Для романа примечателен настойчивый мотив нетранзитивности страдания, сопротивления травматического опыта привычному вербальному означиванию. К примеру: «Чувство безнадежности, когда вдруг становится ясно, что все потеряно, мгновенно проникает в самое сердце; это чувство нельзя выразить словами или жестами, внешне оно никак не выявляется» (116).
Возможно, с этим также связано введение музыкальных лейтмотивов, сопровождающих самые пронзительные моменты проникновения в опыт прошлого в его амбивалентном воскрешении и потере рая. В этом отношении интересно сравнение музыки с неизвестным языком в эпизоде, описывающем посещение оперы: «“Но, - сказал мне один приятель, - звуки для меня арабская грамота: я в них не нахожу никакой идеи”. Идеи!
О любезный друг! Да разве нужны тут идеи?
Оставь их в покое. Гармония музыки богатой тканью развивает передо мной события моей жизни, и я слышу в ней не простое эхо минувшего, но чувствую самое минувшее со всей живостью впечатлений настоящей минуты <.>» (62). Как представляется, данный эпизод демонстрирует не только известную начитанность де Квинси в философии и эстетике Д. Юма и И. Канта, но также возможное прозрение интуитивистской концепции А. Бергсона. Однако нас интересует и другой акцент - сложность, граничащая с тотальной нетранзитивностью, перевода опыта в слово, язык, связный нарратив14.
Более того, де Квинси указывает и на некий новый язык откровения, который, по-видимому, будет постигнут лишь после пересечения рассказчиком границы жизни и смерти. Этот императив чаемой завершенности отчетливо выявляет и свою противоположность - принципиальную недостаточность данного человеку языка, того языка, которым написан исповедальный текст де Квинси. Неслучайно финальными строками Suspiria de Profundis становятся слова Мадонны, обращенные к Богородице Мрака, аллегорической фигуре конца: «Отними у него даже хрупкую надежду, изгони отраду любви, иссуши источники слез, прокляни его так, как только ты способна проклясть. Тогда лишь он обретет в очистительном горниле; тогда увидит запретное для взора
- зрелища чудовищные и тайны, не выразимые словом. Тогда он прочтет древнейшие истины
- истины печальные, величественные, устрашающие (курсив наш. - О. Д.). Так он воскреснет прежде, нежели умрет. И тогда исполнится повеление, предписанное нам от Бога, - язвить его сердце до тех пор, пока не раскроются сполна способности его духа!» (163-164).
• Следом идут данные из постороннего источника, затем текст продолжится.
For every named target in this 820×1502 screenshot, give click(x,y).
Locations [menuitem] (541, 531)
Так, испытанные в видениях опиофага сине-стетические картины взламывают рефлексивный характер повествования, но не даруют новый язык. Они и становятся призраками, посланными «язвить его сердце до тех пор, пока не раскроются сполна способности его духа». Еще в третьей части «Исповеди.» читаем: «Мечталось мне, будто я совершал преступление ужасное (такой сон меня часто тревожил); будто в собрании народа, в погребальном торжестве, при свете дымных факелов и посреди блиставшего во тьме оружия, однозвучный голос палача протяжно читал мне смертный приговор и кончал всегда словами: “Осужден быть повешенным и висеть. Пока не умрет”. Но, странная вещь, оставляли меня свободным на целый день» (69).
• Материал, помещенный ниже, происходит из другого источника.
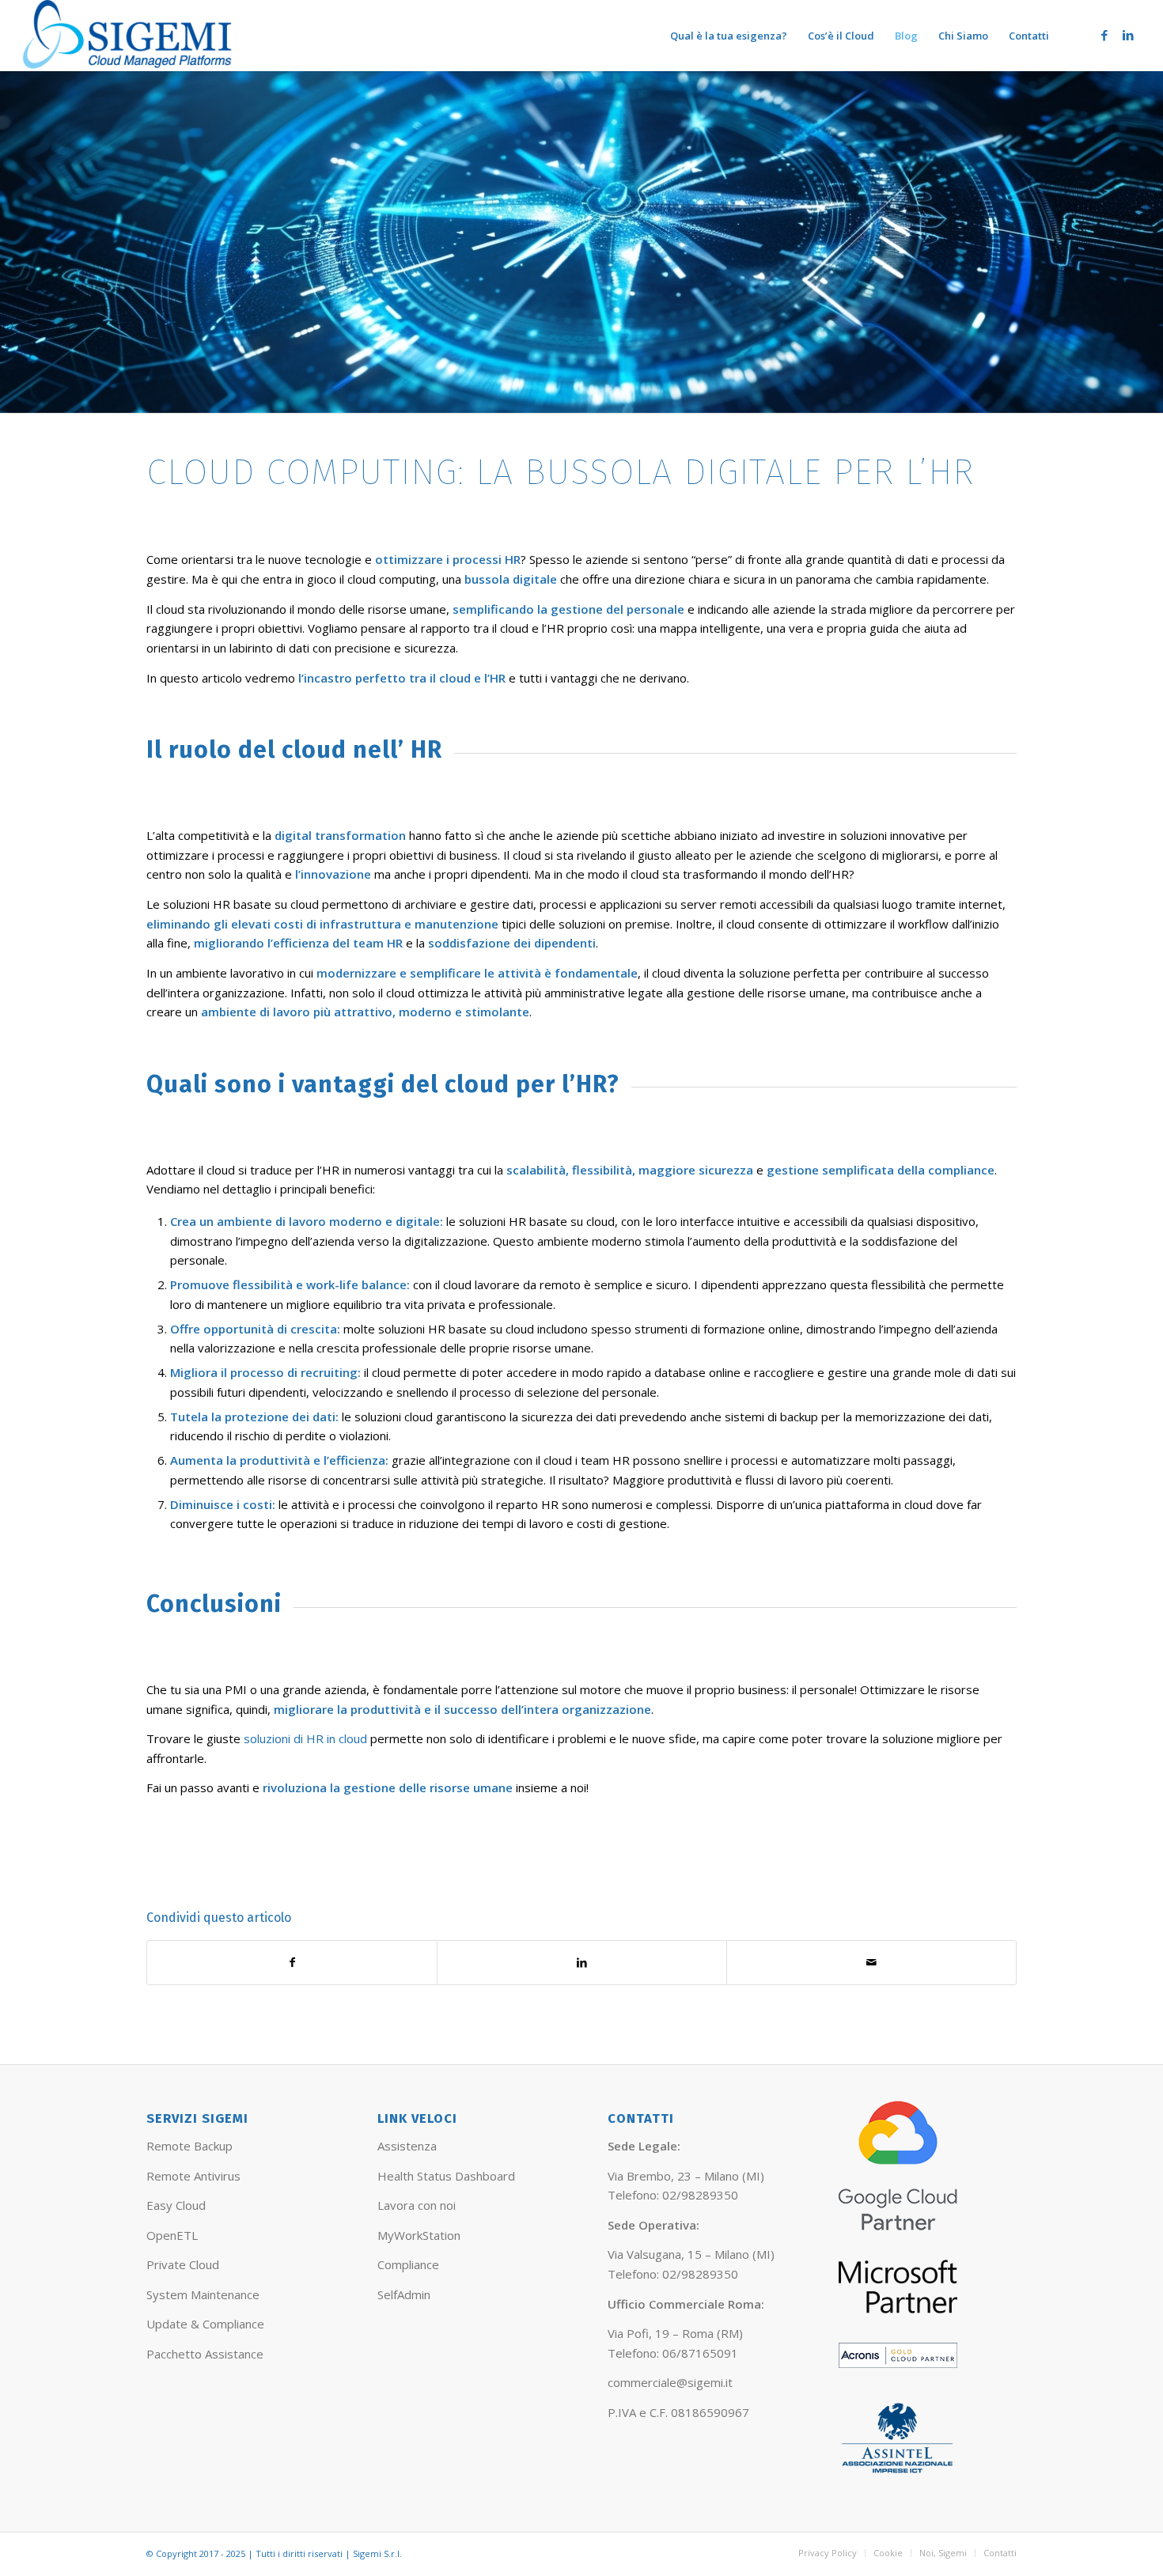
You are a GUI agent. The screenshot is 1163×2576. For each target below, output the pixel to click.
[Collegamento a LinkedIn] (1128, 35)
Отсрочка смерти здесь совмещена с сознанием неизбывности приговора. И здесь же другой сон, представляющий разные типичные для де Квинси мизансцены счастья (музыкальные мотивы, мотив лета, ангелоподобная женщина), неизменно разрушаемые сознанием неизбежной утраты: «.то я видел себя на шумных пирах, в вихре танцев, в кругу веселой толпы; то при зву-
ках музыки, на озере необъятном и спокойном, плыл я, сидя в лодке, <.> то будто сидел на вершине горы, в летнее время <.> Казалось, будто возле меня сидело неведомое существо (не знаю, женщина или ангел), наклонялось ко мне, утешало меня, когда в восторгах радости внезапная мысль о смерти и об участи, ожидавшей меня, вечером поражала мой ум, как посреди жатвы неожиданный удар грома. <.> вдруг я ронял гитару и бледнел: мысль о смерти приводила меня в трепет и заставляла плакать.» (69-70).
Повторное переживание страдания (кроме обнаружения известного фрейдистского «невроза судьбы») имеет и свой философский смысл: повествование стремится не просто показать агонию сознания, но продемонстрировать наивысшую степень человечности в акте переживания страдания. Промысел Божий, случай, судьба, сделанный свободный или несвободный выбор - какой бы акцент ни ставился - безответное (невычитыва-емое в пергаменте судьбы) вопрошание о смысле опыта страдания, о непоправимости самого существования предстает цементирующим звеном исповедальной истории.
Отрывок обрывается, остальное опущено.